Plus it would simplify the code. Will have a look if that is the case.

> 
> [...]
> 
>>  #define MAX_S390_IO_ADAPTERS ((MAX_ISC + 1) * 8)
>> diff --git a/arch/s390/kvm/interrupt.c b/arch/s390/kvm/interrupt.c
>> index c06c89d370a7..4bfb2f8fe57c 100644
>> --- a/arch/s390/kvm/interrupt.c
>> +++ b/arch/s390/kvm/interrupt.c
>> @@ -28,6 +28,7 @@
>>  #include <asm/switch_to.h>
>>  #include <asm/nmi.h>
>>  #include <asm/airq.h>
>> +#include <linux/pagemap.h>
>>  #include "kvm-s390.h"
>>  #include "gaccess.h"
>>  #include "trace-s390.h"
>> @@ -2328,8 +2329,8 @@ static int register_io_adapter(struct kvm_device *dev,
>>  		return -ENOMEM;
>>  
>>  	INIT_LIST_HEAD(&adapter->maps);
>> -	init_rwsem(&adapter->maps_lock);
>> -	atomic_set(&adapter->nr_maps, 0);
>> +	spin_lock_init(&adapter->maps_lock);
>> +	adapter->nr_maps = 0;
>>  	adapter->id = adapter_info.id;
>>  	adapter->isc = adapter_info.isc;
>>  	adapter->maskable = adapter_info.maskable;
>> @@ -2375,19 +2376,15 @@ static int kvm_s390_adapter_map(struct kvm *kvm, unsigned int id, __u64 addr)
>>  		ret = -EFAULT;
>>  		goto out;
>>  	}
>> -	ret = get_user_pages_fast(map->addr, 1, FOLL_WRITE, &map->page);
>> -	if (ret < 0)
>> -		goto out;
>> -	BUG_ON(ret != 1);
>> -	down_write(&adapter->maps_lock);
>> -	if (atomic_inc_return(&adapter->nr_maps) < MAX_S390_ADAPTER_MAPS) {
>> +	spin_lock(&adapter->maps_lock);
>> +	if (adapter->nr_maps < MAX_S390_ADAPTER_MAPS) {
>> +		adapter->nr_maps++;
>>  		list_add_tail(&map->list, &adapter->maps);
> 
> I do wonder if we should check for duplicates. The unmap path will only
> remove exactly one entry. But maybe this can never happen or is already
> handled on a a higher layer.

This would be a broken userspace, but I also do not see a what would break
in the host if this happens.

> 
>>  }
>> @@ -2430,7 +2426,6 @@ void kvm_s390_destroy_adapters(struct kvm *kvm)
>>  		list_for_each_entry_safe(map, tmp,
>>  					 &kvm->arch.adapters[i]->maps, list) {
>>  			list_del(&map->list);
>> -			put_page(map->page);
>>  			kfree(map);
>>  		}
>>  		kfree(kvm->arch.adapters[i]);
> 
> Between the gmap being removed in kvm_arch_vcpu_destroy() and
> kvm_s390_destroy_adapters(), the entries would no longer properly get
> invalidated. AFAIK, removing/freeing the gmap will not trigger any
> notifiers.
> 
> Not sure if that's an issue (IOW, if we can have some very weird race).
> But I guess we would have similar races already :)

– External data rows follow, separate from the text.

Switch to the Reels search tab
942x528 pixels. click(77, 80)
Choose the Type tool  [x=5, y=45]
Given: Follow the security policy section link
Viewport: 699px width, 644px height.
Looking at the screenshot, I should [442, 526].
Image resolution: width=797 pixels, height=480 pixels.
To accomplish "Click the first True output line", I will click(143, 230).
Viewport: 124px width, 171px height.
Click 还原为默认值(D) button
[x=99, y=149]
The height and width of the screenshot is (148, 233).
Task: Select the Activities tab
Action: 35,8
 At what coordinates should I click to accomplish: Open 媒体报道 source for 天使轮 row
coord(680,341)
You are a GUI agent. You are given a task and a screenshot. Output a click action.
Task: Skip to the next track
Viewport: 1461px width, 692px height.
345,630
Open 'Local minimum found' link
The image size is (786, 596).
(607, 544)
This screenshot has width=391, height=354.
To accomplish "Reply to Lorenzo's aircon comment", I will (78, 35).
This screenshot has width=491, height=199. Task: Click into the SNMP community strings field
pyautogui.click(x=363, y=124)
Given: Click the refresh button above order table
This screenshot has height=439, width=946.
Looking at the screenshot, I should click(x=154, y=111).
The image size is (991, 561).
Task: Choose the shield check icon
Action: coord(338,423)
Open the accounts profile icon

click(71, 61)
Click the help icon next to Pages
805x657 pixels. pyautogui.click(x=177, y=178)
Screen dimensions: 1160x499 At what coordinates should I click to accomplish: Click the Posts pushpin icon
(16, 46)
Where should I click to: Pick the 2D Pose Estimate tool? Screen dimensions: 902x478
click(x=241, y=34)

This is only called when all file descriptors are closed and this also closes
all irq routes. So I guess no I/O should be going on any more. 

> 
>> @@ -2690,6 +2685,31 @@ struct kvm_device_ops kvm_flic_ops = {
>>  	.destroy = flic_destroy,
>>  };
>>  
>> +void kvm_s390_adapter_gmap_notifier(struct gmap *gmap, unsigned long start,
>> +				    unsigned long end)
>> +{
>> +	struct kvm *kvm = gmap->private;
>> +	struct s390_map_info *map, *tmp;
>> +	int i;
>> +
>> +	for (i = 0; i < MAX_S390_IO_ADAPTERS; i++) {
>> +		struct s390_io_adapter *adapter = kvm->arch.adapters[i];
>> +
>> +		if (!adapter)
>> +			continue;
> 
> I have to ask very dumb: How is kvm->arch.adapters[] protected?

We only add new ones and this is removed at guest teardown it seems.
[...]

Let me have a look if we can simplify this.